On the first, the signals from FY2025 FATs and initial FY2026 shipments are constructive, though not yet conclusive. On the second, NEPTUNE V and the Linde framework give ITM a differentiated product-plus-partner combination that few UK peers can match. On the third, the combination of cost-out, higher-margin contracting and a still-sizeable cash pile means the group has a credible, if not guaranteed, runway to breakeven within the planning horizon management has communicated.

Zooming out, the structural energy transition thesis for green hydrogen remains intact: hard-to-abate sectors such as refining, ammonia, methanol, steel and heavy transport have limited alternative decarbonisation options, and electrolyser capacity must scale by roughly an order of magnitude for stated climate targets to be met. ITM's task is to be a credible, bankable Western supplier in that scale-up, without being crushed by either Chinese competition or its own historical mistakes. For investors building a diversified exposure to the best performing UK shares in transition themes, ITM offers a concentrated, higher-beta way to play the theme.

Conclusion: ITM Stock Analysis Summary

ITM Power is no longer the speculative story of 2021, but nor is it yet a proven industrial compounder.

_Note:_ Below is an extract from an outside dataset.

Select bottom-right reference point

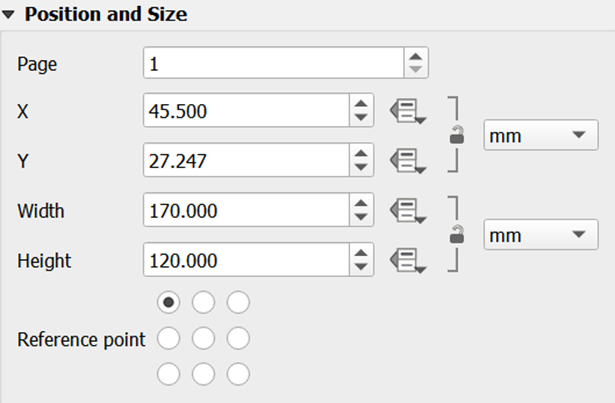click(238, 374)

The turnaround under Dennis Schulz has delivered tangible progress: narrowing losses, a stronger orderbook, a credible new product in NEPTUNE V and a balance sheet that buys time. Against that, order timing, policy risk and Chinese alkaline competition remain genuine headwinds, and the shares will likely stay volatile. For UK stocks investors seeking exposure to the green hydrogen value chain via a domestically listed pure-play, ITM warrants a place on the watchlist; whether it earns a place in the portfolio depends on conviction in execution and macro timing. As always with AIM-listed LSE stocks, sizing and risk management matter at least as much as the underlying thesis.